For is not every moment, every choice,
filled with such immense meaning,
that the integrity of my life
is unceasingly this meeting-place?
In every little thing, flowing from your love,
my own life can become, in you, love too,
a gift for all, and a gift back to you…

The few of us volunteers descend the slope,
the eyes of all our comrades upon us,
and the eyes of the enemy too,
and we step upon the bridge.
Only a few yards now separate us
from the enemy before us,
inhuman, disgusting,
only a shadow of a person,
a demonic-army raving violently,
yet waiting until the battle begins
in this terrifying ceremony of patience.

And yet we are side by side,
knowing that the presence
of each of us supports the others,
and we give each other courage.
And the cries of encouragement behind us,
too, give us strength,
though our whole being trembles.
And we know, too, that our courage
gives strength to those in fear behind us.

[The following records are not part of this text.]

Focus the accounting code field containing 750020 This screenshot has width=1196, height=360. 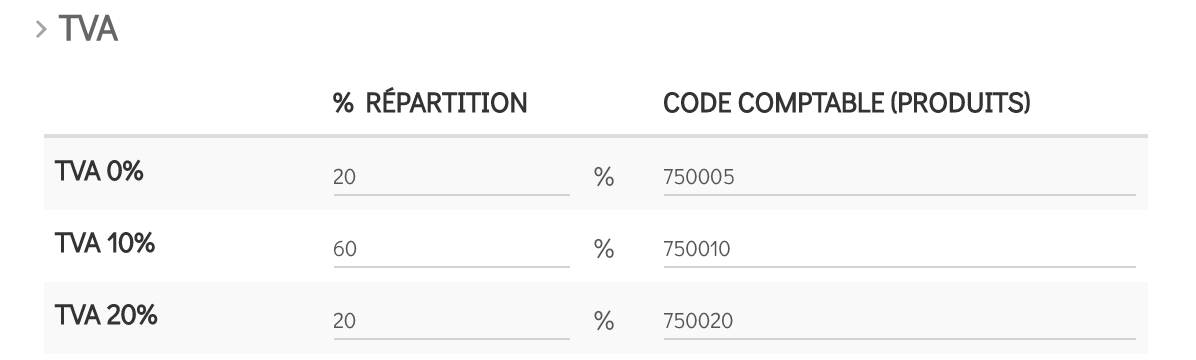899,320
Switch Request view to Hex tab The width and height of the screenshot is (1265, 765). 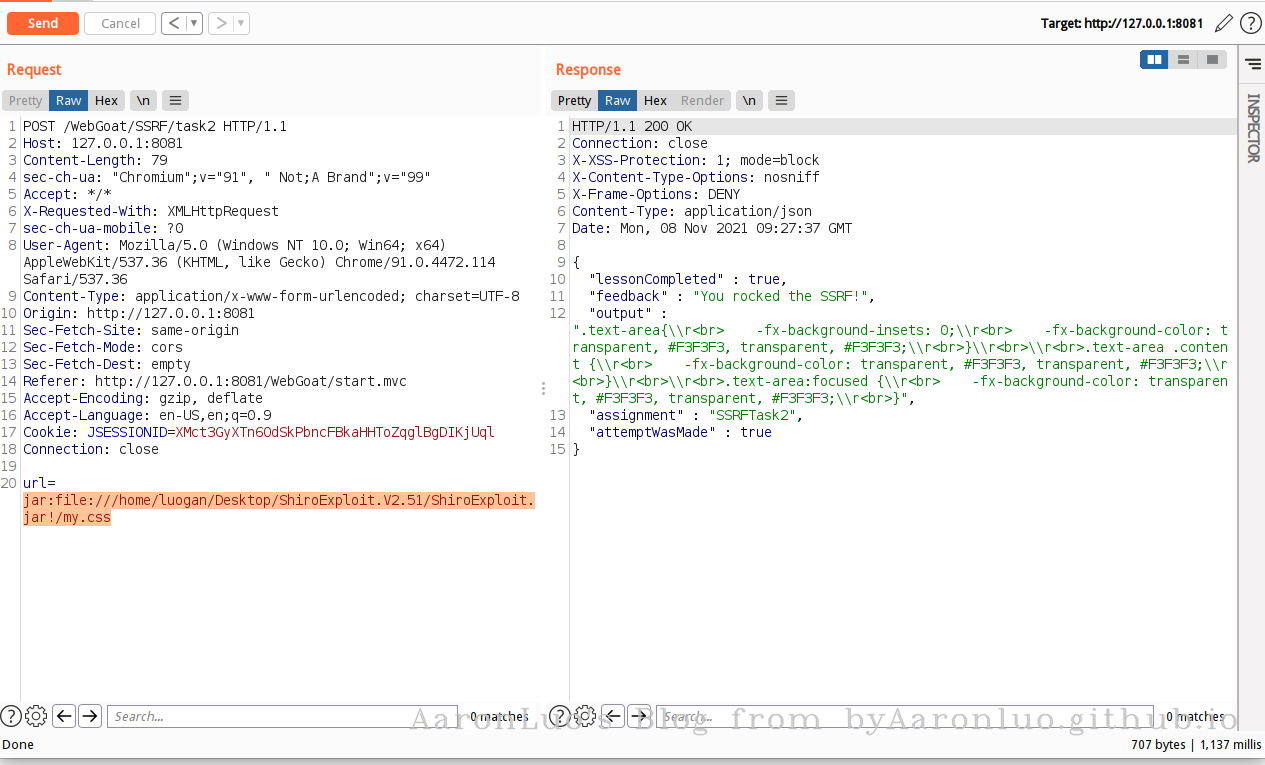(x=107, y=100)
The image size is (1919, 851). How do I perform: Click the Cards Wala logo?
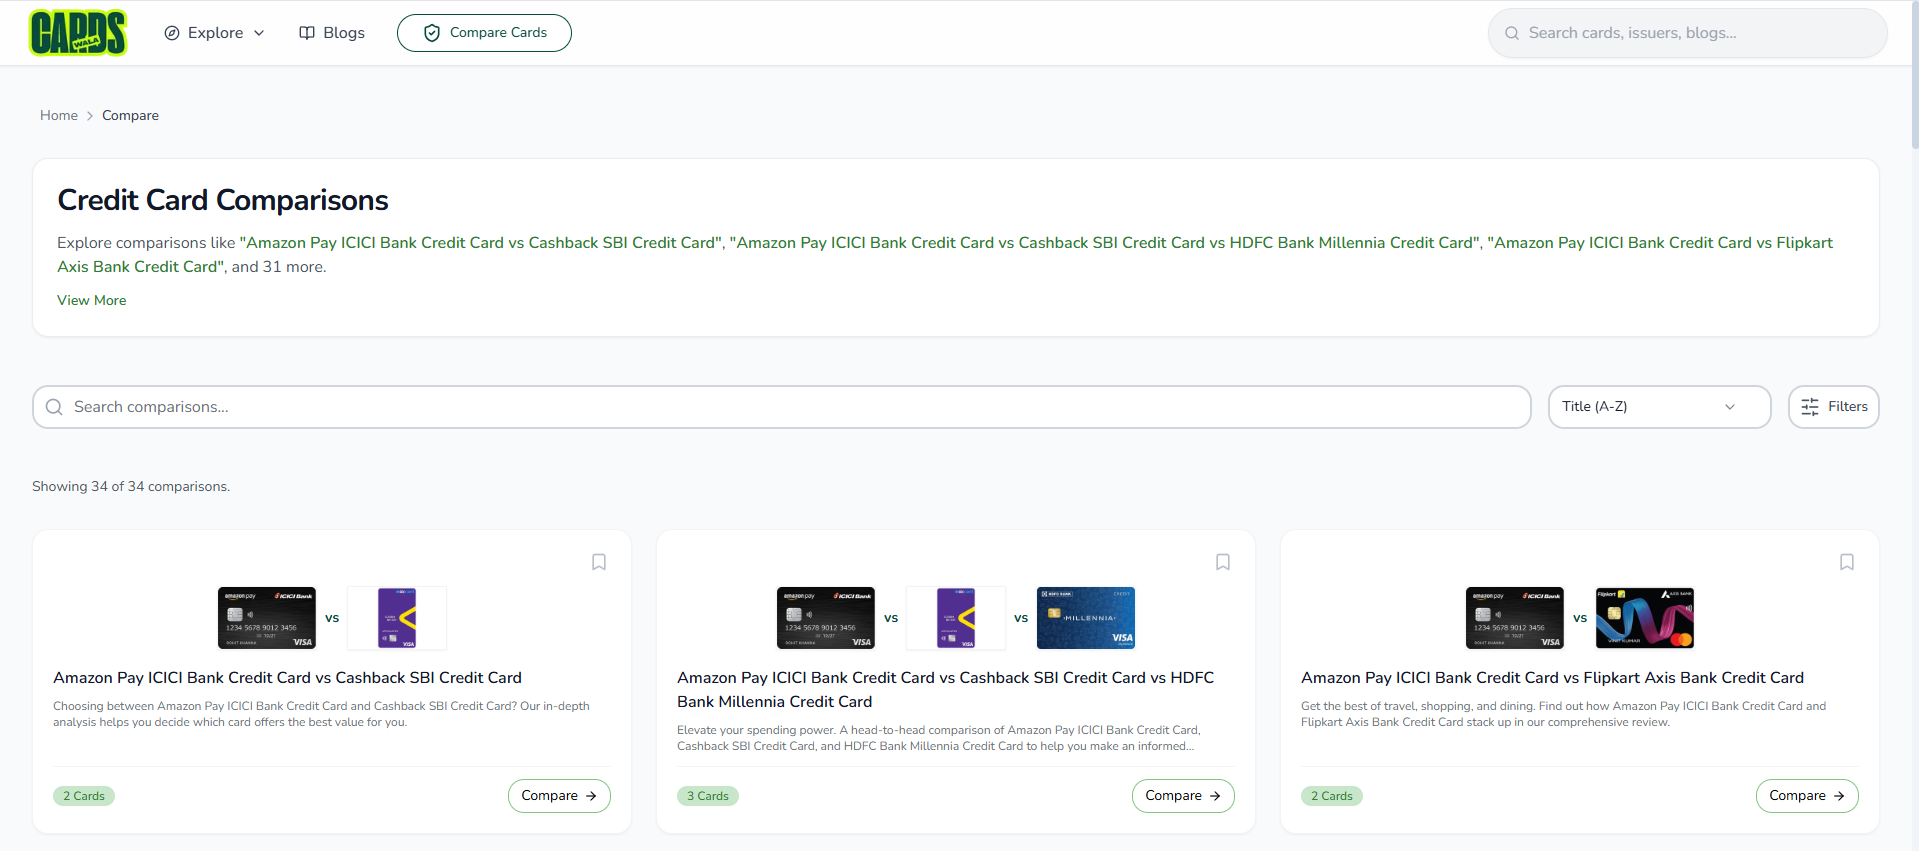click(78, 33)
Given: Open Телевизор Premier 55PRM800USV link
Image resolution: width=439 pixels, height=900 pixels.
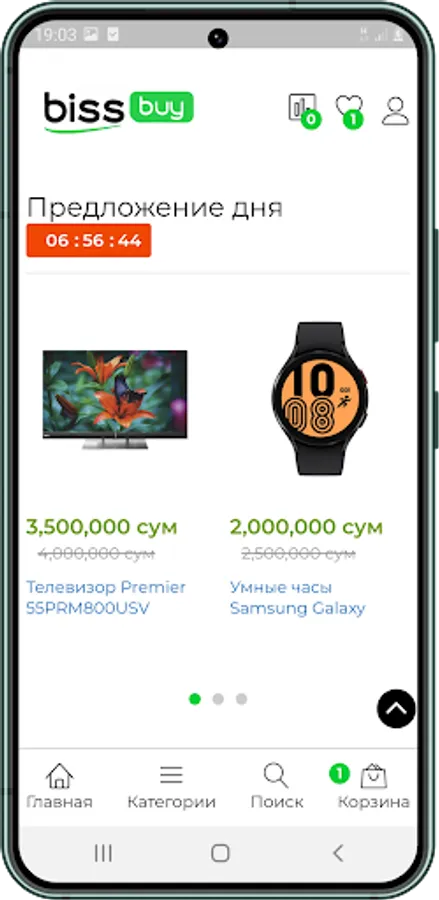Looking at the screenshot, I should click(x=106, y=598).
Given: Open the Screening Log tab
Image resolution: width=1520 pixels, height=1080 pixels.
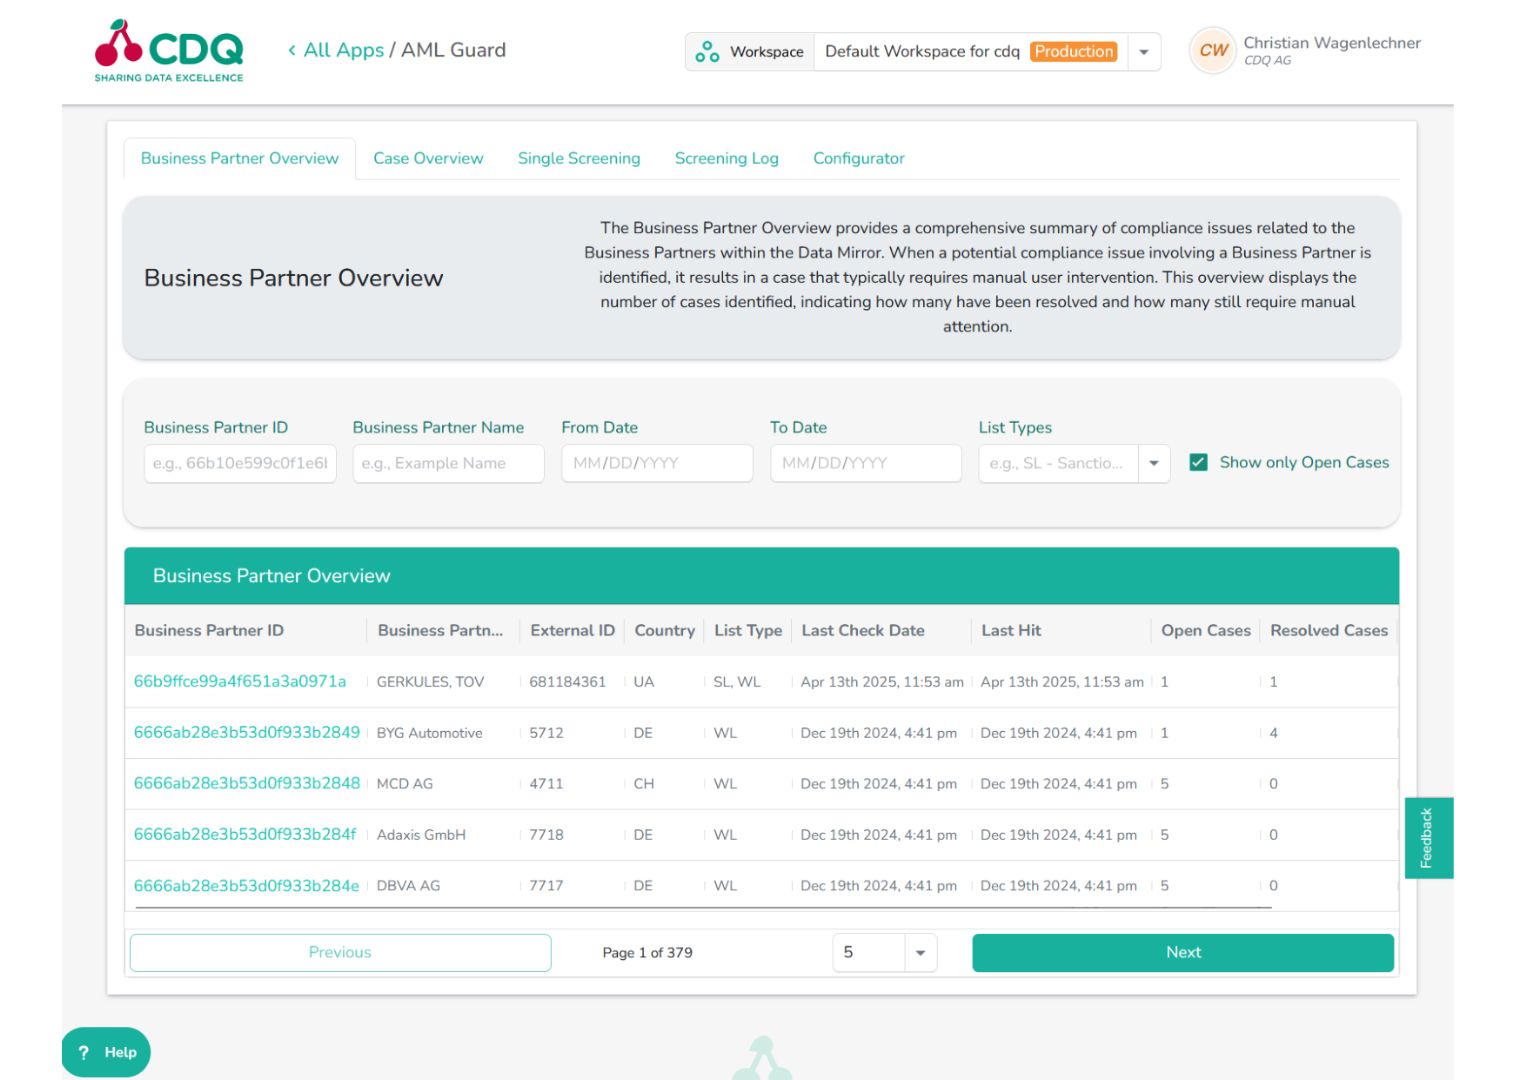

What can give strength in a place like this?
Ah…only awareness, awareness of the other,
of their need, their hope, their desire,
and, more, awareness of the love that sustains.
Thus, as being shakes with fear
of battle, pain, and death,
I find a source of life welling up within:
No greater love has anyone than this,
to lay down his life for his friends.

And I can lay down my life
only because I have been loved,
have received life from those,
so beautiful, for whom I give myself.
There is a deeper meeting-place,
here, than good and evil;
yes, a deeper meeting even
that the heart of one human with another,
or of the community bound together.

Yes, eyes turn heavenward,
and the heart cries out in trust.
Sword and shield in hand,
I am simply a little child!
And here alone is my strength.
Here, indeed, is a deeper hope and joy,
carrying me—carrying us—
through everything,
sheltered always, if unseen,
by you.

Life has come from you, Father,
and at every moment
it is sustained by your love.
And thus it is poured out freely,
until at last it returns to you,
given as a eucharist
in the likeness of your beloved Son,
and united, in him,
to all of those for whom I have lived.